AI Teaching Itself: New Framework Helps Multimodal Models Break Free from Human Supervision
In the world of artificial intelligence, a significant “data bottleneck” has long frustrated researchers. To teach Multimodal Large Language Models (MLLMs)—the AIs that can see and reason about images—to solve complex math or logic problems, humans usually have to painstakingly label thousands of examples or use even larger, more expensive “teacher” models to grade them.
However, a team of researchers from institutions including OPPO AI Center and Tsinghua University has unveiled a new training framework that allows AI to improve its own reasoning without any human-annotated answers or external help. Published in a recent paper, the method, called “Unsupervised Self-Evolution,” allows models to effectively “fact-check” their own logic, leading to massive performance gains on complex benchmarks.
The Problem with “Majority Rule”
Until now, the most common way to let an AI teach itself was through a technique called “majority voting.” If you ask a model a difficult geometry question ten times, and it gives the same answer eight times, the system assumes that answer is correct and trains itself to favor it.
The problem, the researchers point out, is that AI models can be confidently wrong. If a model has a systematic bias, majority voting simply reinforces its mistakes, leading to a “collapse” where the model becomes more certain of its errors.
For example, imagine asking an AI to calculate an angle in a rhombus. A standard model might repeatedly use the wrong formula—perhaps incorrectly assuming the diagonals are equal—and reach the same wrong answer multiple times. Under old self-training methods, the model would “learn” this incorrect shortcut simply because it was consistent.
The “Actor” and the “Judge”
The new framework solves this by splitting the AI’s personality into two roles: an Actor and a Judge.

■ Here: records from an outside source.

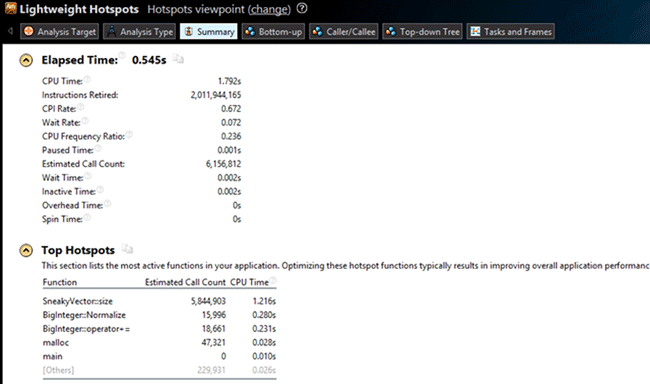Open the Caller/Callee tab
Image resolution: width=650 pixels, height=384 pixels.
[344, 32]
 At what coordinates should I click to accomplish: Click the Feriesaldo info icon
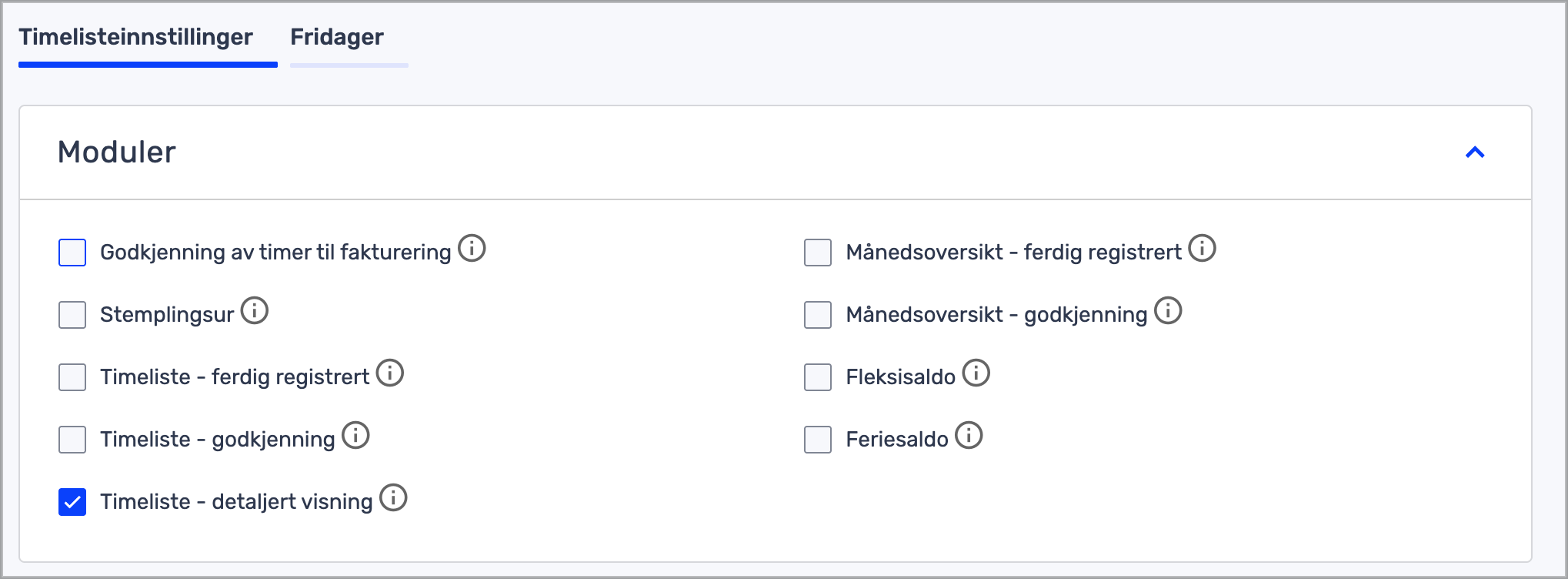pyautogui.click(x=969, y=436)
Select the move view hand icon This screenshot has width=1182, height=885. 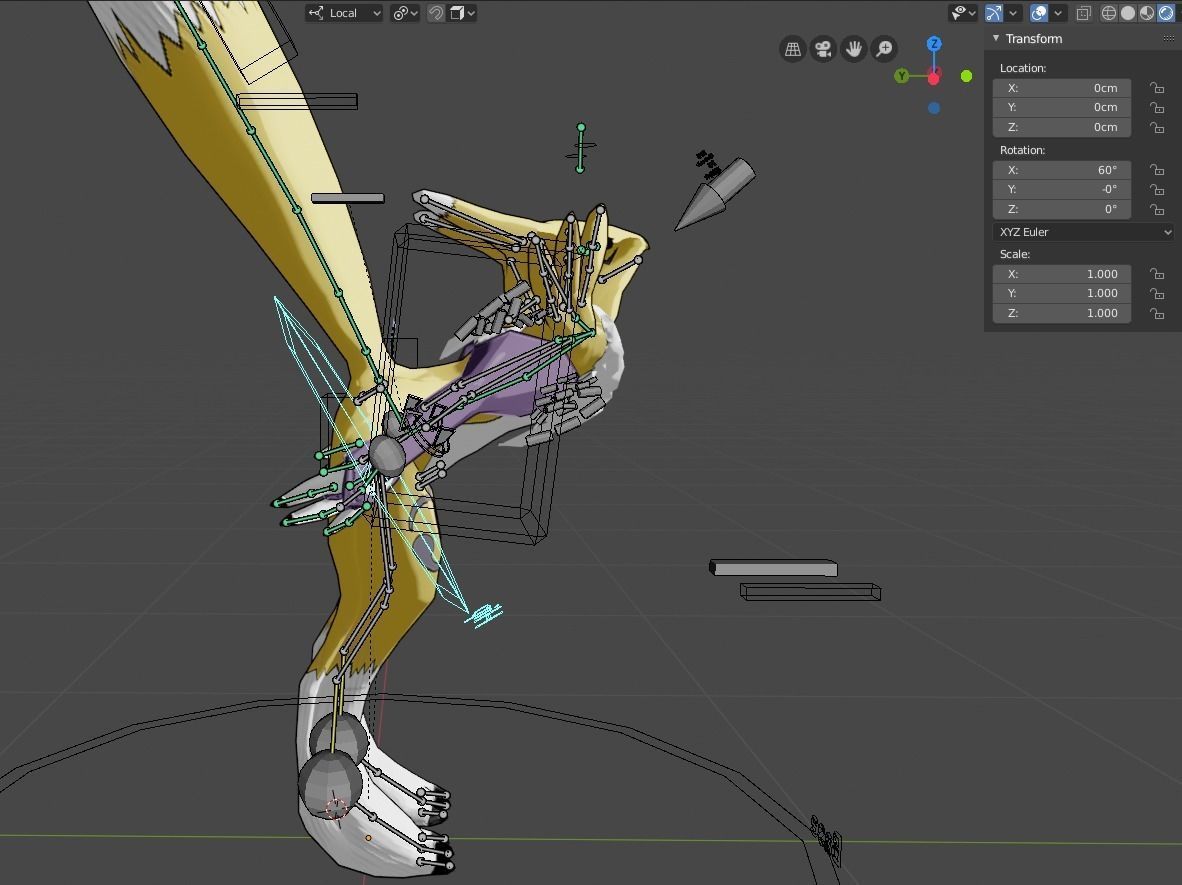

When presented with a visual puzzle—like finding the area of a square embedded in a larger quadrilateral—the Actor generates several different “trajectories,” or step-by-step reasoning paths. Instead of just looking at the final answer, a “Judge” (a frozen version of the model itself) evaluates the quality of each reasoning step.
The Judge looks for “visual grounding”—checking if the model is actually looking at the right part of the image—and “reasoning quality.” Even if the Actor only finds the correct answer in one out of eight attempts, the Judge can recognize that the logic in that single attempt was superior. It then rewards that specific path, reshaping the model’s “inner monologue” to prefer high-quality logic over simple consensus.
Grading on a Curve
To make the training stable, the researchers used a technique called Group Relative Policy Optimization (GRPO). Rather than trying to reach an absolute “perfect” score (which is hard to define without a human answer key), the model compares its various attempts against each other.

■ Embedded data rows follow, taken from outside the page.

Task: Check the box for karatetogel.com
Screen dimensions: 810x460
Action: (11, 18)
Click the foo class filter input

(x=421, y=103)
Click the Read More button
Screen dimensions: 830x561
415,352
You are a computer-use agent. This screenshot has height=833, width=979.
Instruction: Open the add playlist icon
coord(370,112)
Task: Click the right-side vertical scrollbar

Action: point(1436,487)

It’s essentially “grading on a curve.” By looking at a group of its own responses to the same image, the model identifies which ones are the “relative best.” This allows the AI to gradually shift its probability toward better reasoning without ever seeing a ground-truth answer.
Results and the Path Ahead
The results were striking. On MathVision, a notoriously difficult benchmark for visual mathematical reasoning, the framework boosted the model’s accuracy from 25% to 30.9%—a nearly 6-point jump achieved entirely without human labels.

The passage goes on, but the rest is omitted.